/---

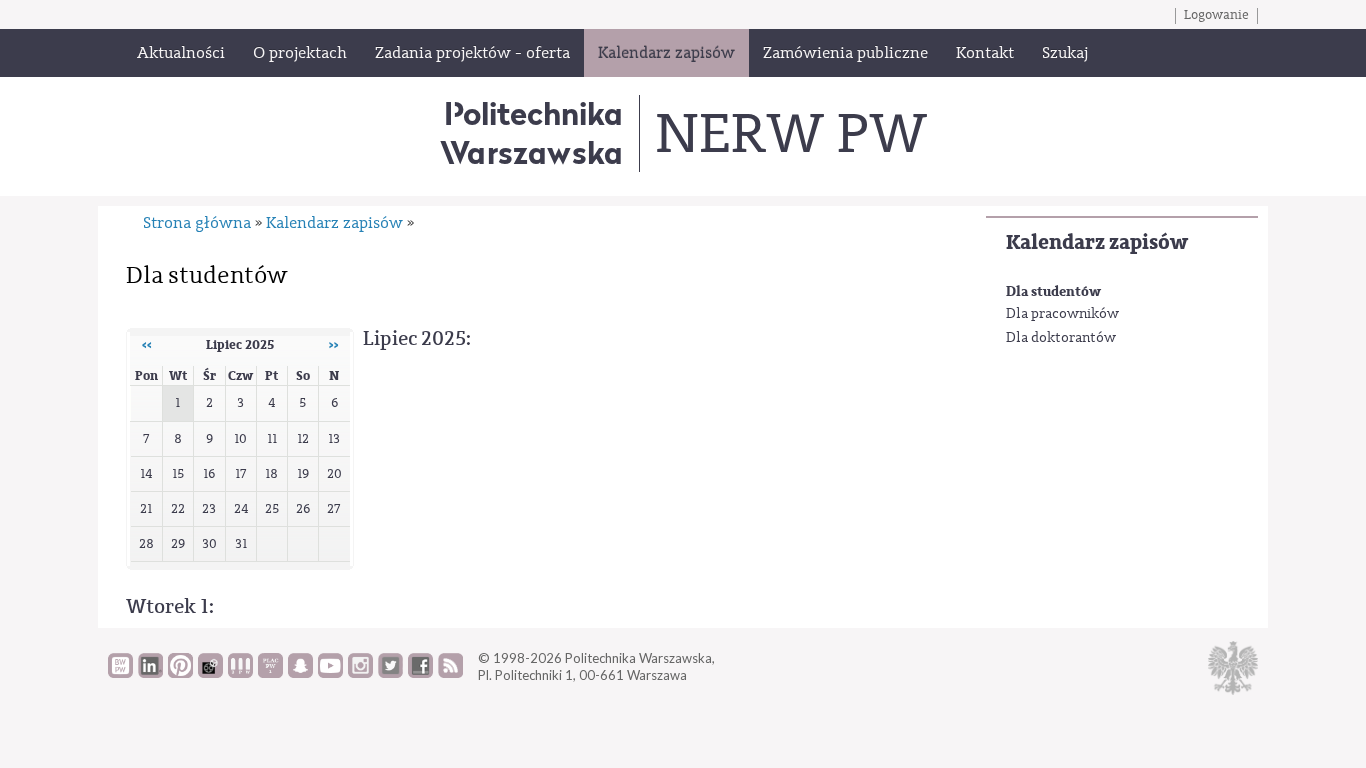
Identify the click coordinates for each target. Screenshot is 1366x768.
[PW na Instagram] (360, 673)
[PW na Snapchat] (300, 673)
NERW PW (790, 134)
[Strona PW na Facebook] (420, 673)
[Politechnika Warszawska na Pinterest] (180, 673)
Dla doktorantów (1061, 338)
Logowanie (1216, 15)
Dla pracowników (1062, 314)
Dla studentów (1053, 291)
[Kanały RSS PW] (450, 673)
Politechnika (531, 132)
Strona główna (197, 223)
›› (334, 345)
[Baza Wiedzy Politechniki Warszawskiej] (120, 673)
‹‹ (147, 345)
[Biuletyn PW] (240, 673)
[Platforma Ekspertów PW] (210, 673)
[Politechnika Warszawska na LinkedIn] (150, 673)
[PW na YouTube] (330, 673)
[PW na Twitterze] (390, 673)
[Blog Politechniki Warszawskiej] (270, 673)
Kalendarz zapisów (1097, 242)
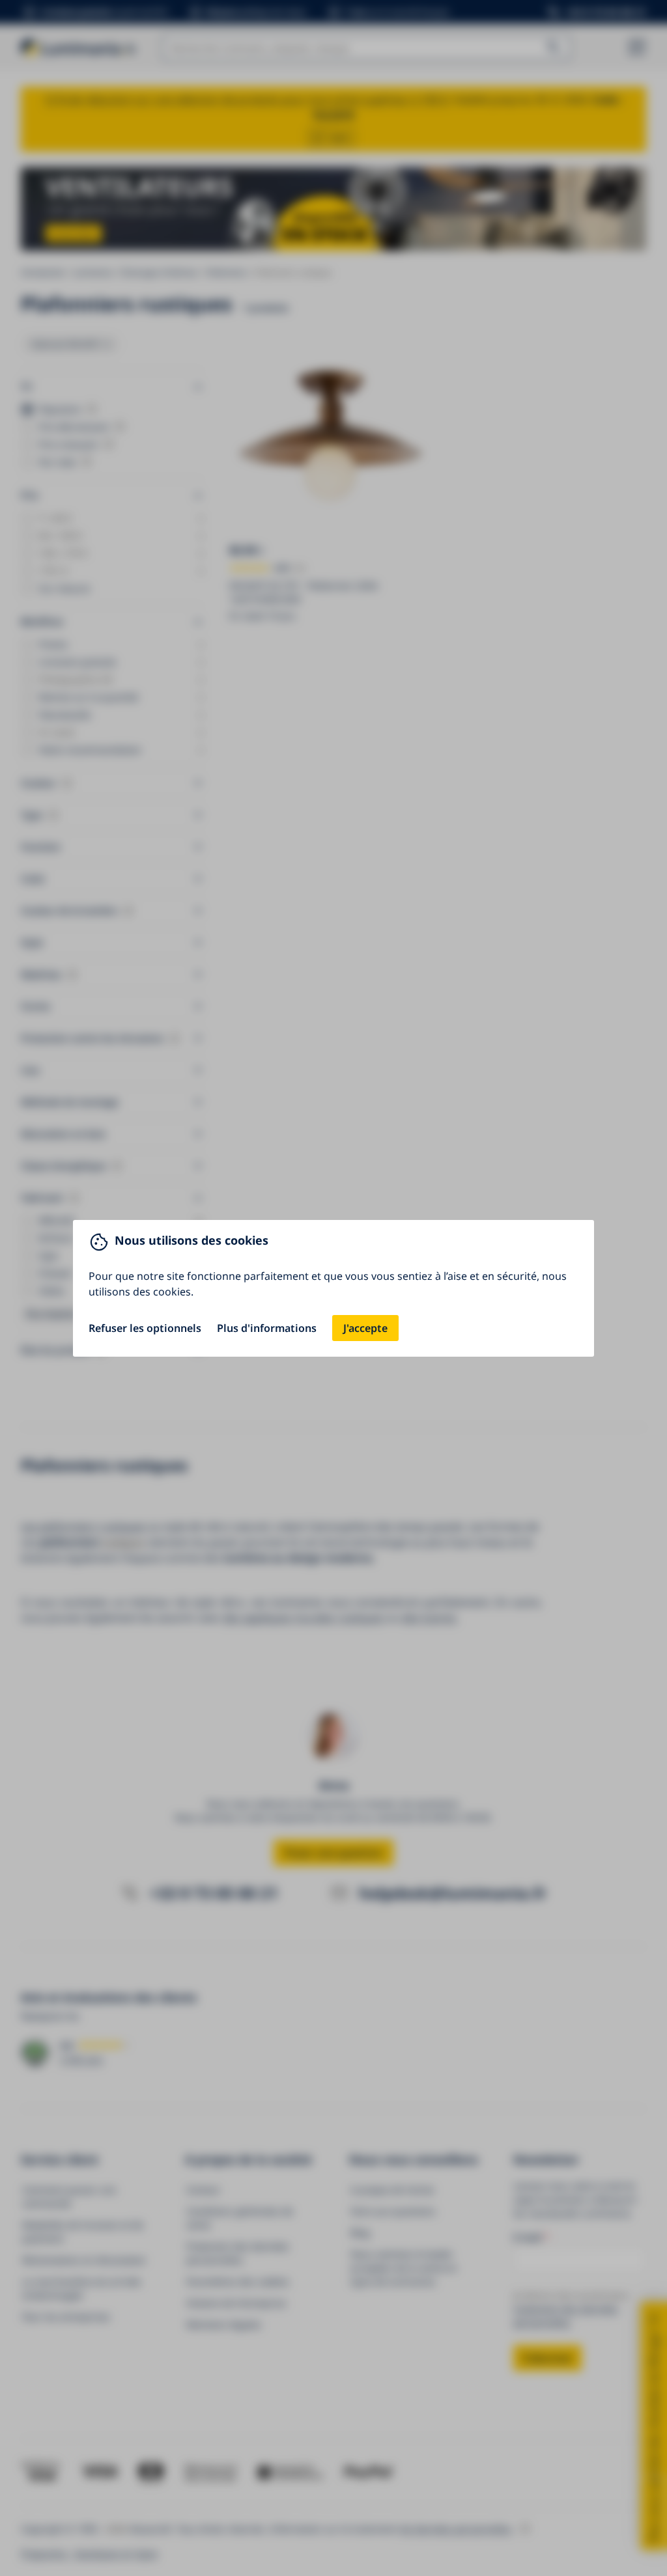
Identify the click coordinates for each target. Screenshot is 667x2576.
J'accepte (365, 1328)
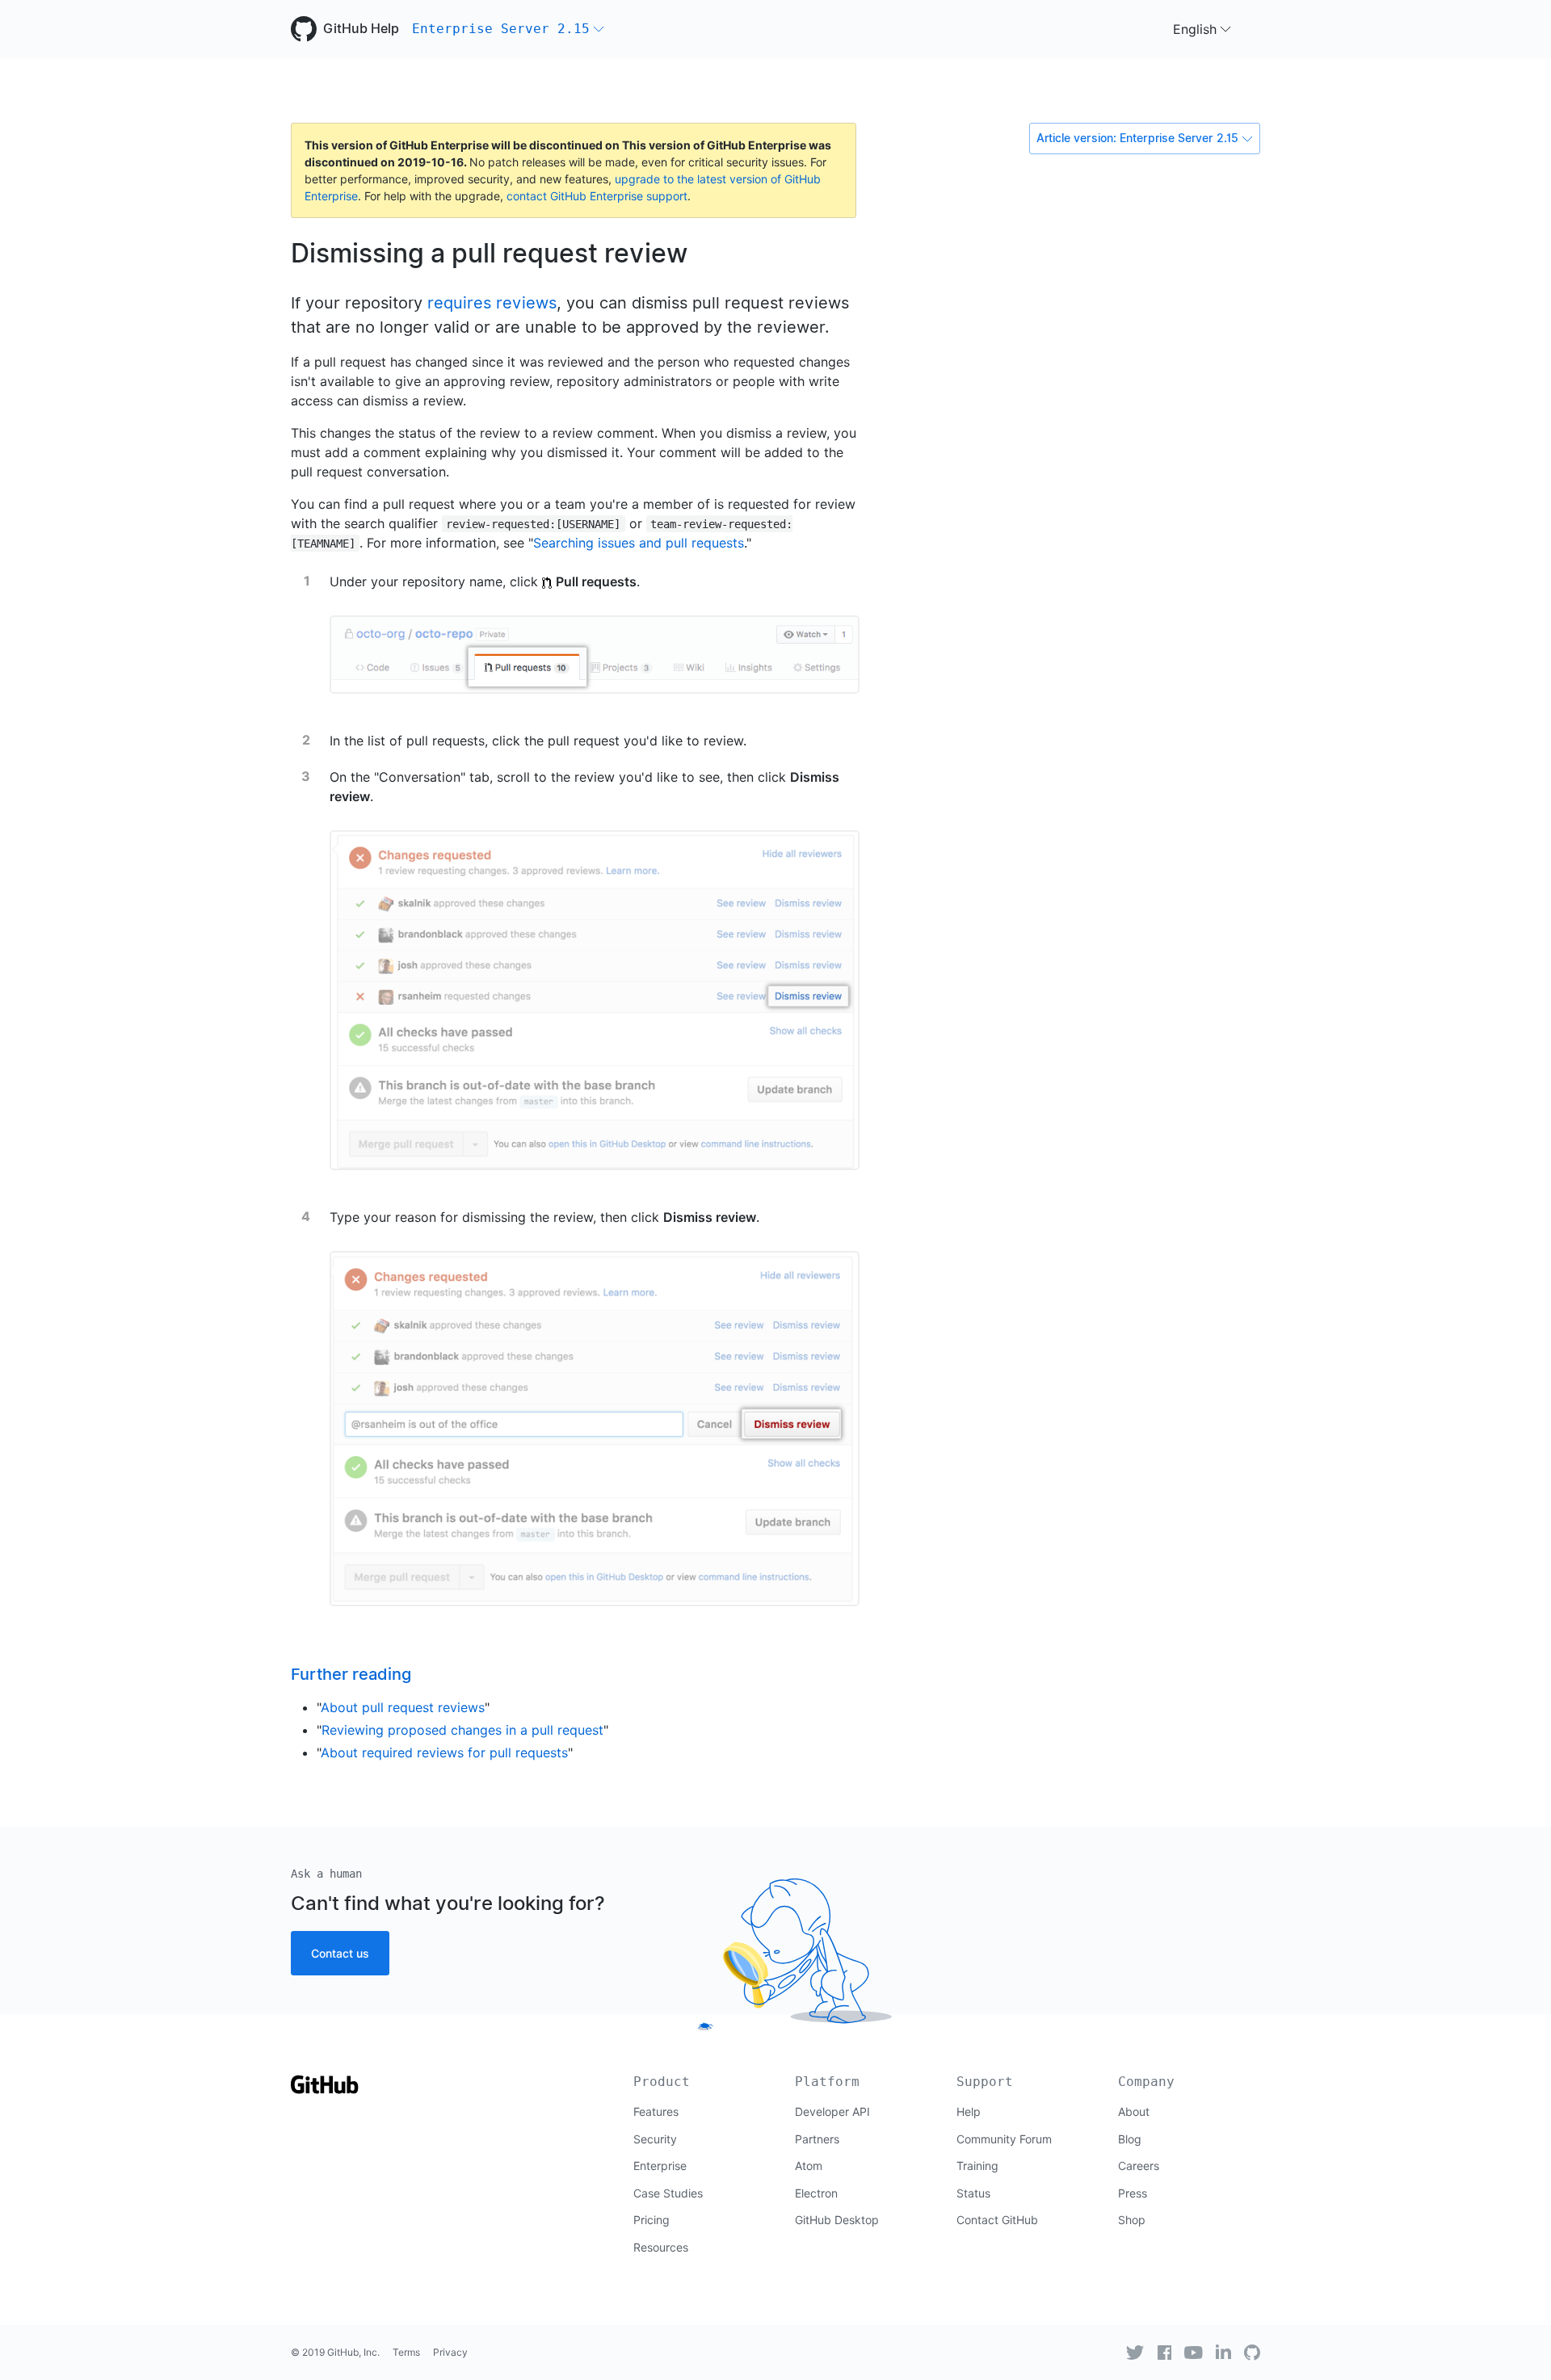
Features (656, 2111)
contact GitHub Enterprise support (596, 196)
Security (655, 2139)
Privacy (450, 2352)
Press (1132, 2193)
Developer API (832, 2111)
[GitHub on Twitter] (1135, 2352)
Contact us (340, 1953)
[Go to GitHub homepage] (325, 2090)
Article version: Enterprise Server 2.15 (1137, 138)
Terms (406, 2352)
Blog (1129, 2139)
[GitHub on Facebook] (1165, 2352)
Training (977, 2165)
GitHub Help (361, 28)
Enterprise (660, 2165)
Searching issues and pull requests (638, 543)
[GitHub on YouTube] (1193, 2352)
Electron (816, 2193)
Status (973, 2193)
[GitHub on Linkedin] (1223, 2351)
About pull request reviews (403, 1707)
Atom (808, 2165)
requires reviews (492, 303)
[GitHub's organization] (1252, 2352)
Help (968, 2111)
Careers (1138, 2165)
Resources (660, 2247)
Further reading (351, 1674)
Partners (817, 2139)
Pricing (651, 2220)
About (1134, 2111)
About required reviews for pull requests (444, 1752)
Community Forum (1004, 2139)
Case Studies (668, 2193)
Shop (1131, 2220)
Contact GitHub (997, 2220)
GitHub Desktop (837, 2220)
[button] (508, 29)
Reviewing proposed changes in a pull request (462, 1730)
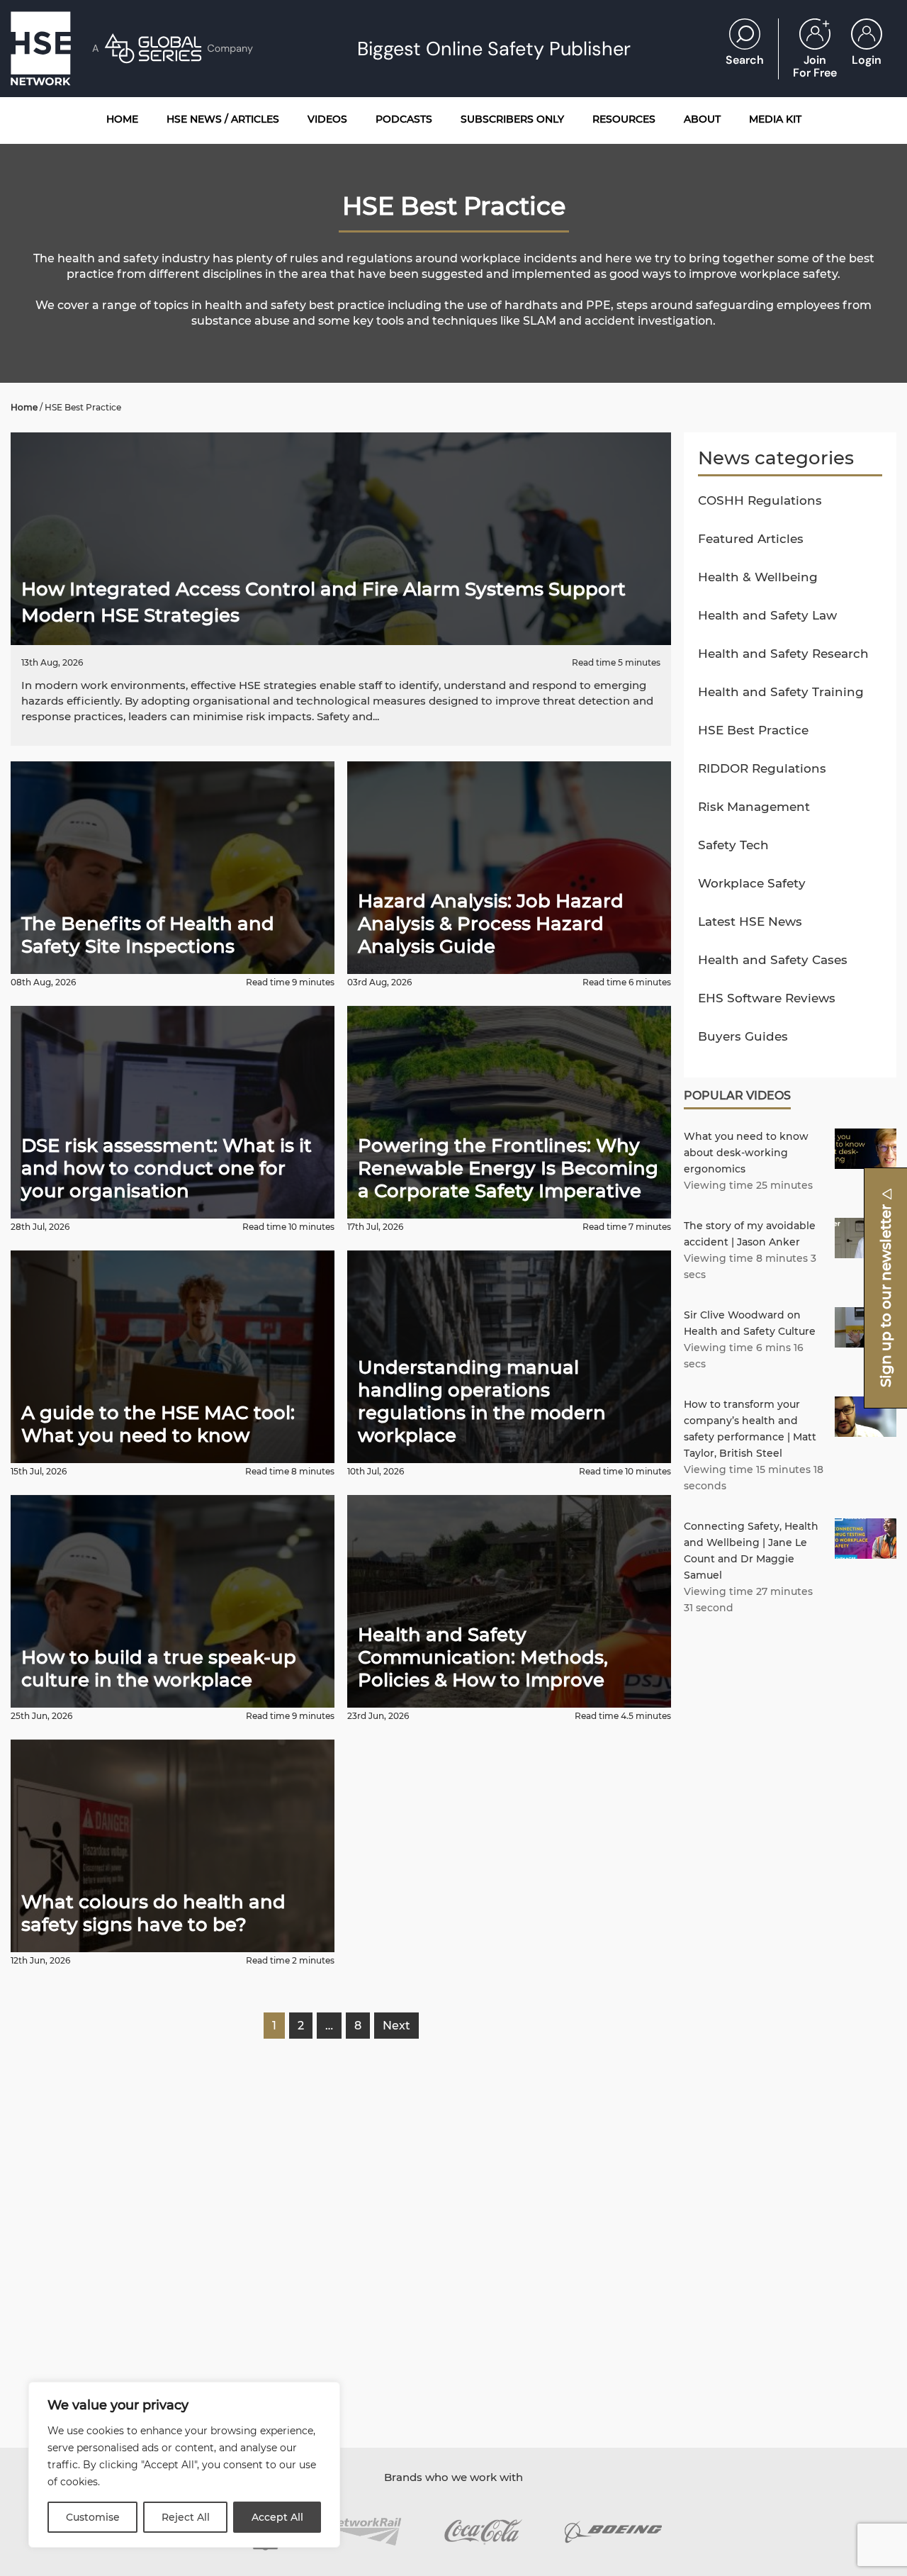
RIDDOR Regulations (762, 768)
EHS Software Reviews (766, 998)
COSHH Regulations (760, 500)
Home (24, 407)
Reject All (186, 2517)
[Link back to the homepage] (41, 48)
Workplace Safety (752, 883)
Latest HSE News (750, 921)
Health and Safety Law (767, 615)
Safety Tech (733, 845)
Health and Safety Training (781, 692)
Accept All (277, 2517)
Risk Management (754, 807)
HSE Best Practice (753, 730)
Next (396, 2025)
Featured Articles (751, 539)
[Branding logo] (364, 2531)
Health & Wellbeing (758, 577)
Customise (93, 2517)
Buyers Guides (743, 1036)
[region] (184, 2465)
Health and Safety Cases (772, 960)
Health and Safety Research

\---

# PROBLEM STATEMENT
Would you write out every record word for word, leaving no picture in?

# RESULT OF THIS TASK
Identify the click coordinates for each target. Screenshot is 1366x768.
[PW na Instagram] (360, 673)
[PW na Snapchat] (300, 673)
NERW PW (790, 134)
[Strona PW na Facebook] (420, 673)
[Politechnika Warszawska na Pinterest] (180, 673)
Dla doktorantów (1061, 338)
Logowanie (1216, 15)
Dla pracowników (1062, 314)
Dla studentów (1053, 291)
[Kanały RSS PW] (450, 673)
Politechnika (531, 132)
Strona główna (197, 223)
›› (334, 345)
[Baza Wiedzy Politechniki Warszawskiej] (120, 673)
‹‹ (147, 345)
[Biuletyn PW] (240, 673)
[Platforma Ekspertów PW] (210, 673)
[Politechnika Warszawska na LinkedIn] (150, 673)
[PW na YouTube] (330, 673)
[PW na Twitterze] (390, 673)
[Blog Politechniki Warszawskiej] (270, 673)
Kalendarz zapisów (1097, 242)
Identify the click coordinates for each target. Screenshot is 667x2576.
J'accepte (365, 1328)
Features (656, 2111)
contact GitHub Enterprise support (596, 196)
Security (655, 2139)
Privacy (450, 2352)
Press (1132, 2193)
Developer API (832, 2111)
[GitHub on Twitter] (1135, 2352)
Contact us (340, 1953)
[Go to GitHub homepage] (325, 2090)
Article version: Enterprise Server 2.15 (1137, 138)
Terms (406, 2352)
Blog (1129, 2139)
[GitHub on Facebook] (1165, 2352)
Training (977, 2165)
GitHub Help (361, 28)
Enterprise (660, 2165)
Searching issues and pull requests (638, 543)
[GitHub on YouTube] (1193, 2352)
Electron (816, 2193)
Status (973, 2193)
[GitHub on Linkedin] (1223, 2351)
About pull request reviews (403, 1707)
Atom (808, 2165)
requires reviews (492, 303)
[GitHub's organization] (1252, 2352)
Help (968, 2111)
Careers (1138, 2165)
Resources (660, 2247)
Further reading (351, 1674)
Partners (817, 2139)
Pricing (651, 2220)
About (1134, 2111)
About required reviews for pull requests (444, 1752)
Community Forum (1004, 2139)
Case Studies (668, 2193)
Shop (1131, 2220)
Contact GitHub (997, 2220)
GitHub Desktop (837, 2220)
[button] (508, 29)
Reviewing proposed changes in a pull request (462, 1730)
RIDDOR Regulations (762, 768)
EHS Software Reviews (766, 998)
COSHH Regulations (760, 500)
Home (24, 407)
Reject All (186, 2517)
[Link back to the homepage] (41, 48)
Workplace Safety (752, 883)
Latest HSE News (750, 921)
Health and Safety Law (767, 615)
Safety Tech (733, 845)
Health and Safety Training (781, 692)
Accept All (277, 2517)
Risk Management (754, 807)
HSE Best Practice (753, 730)
Next (396, 2025)
Featured Articles (751, 539)
[Branding logo] (364, 2531)
Health & Wellbeing (758, 577)
Customise (93, 2517)
Buyers Guides (743, 1036)
[region] (184, 2465)
Health and Safety Cases (772, 960)
Health and Safety Research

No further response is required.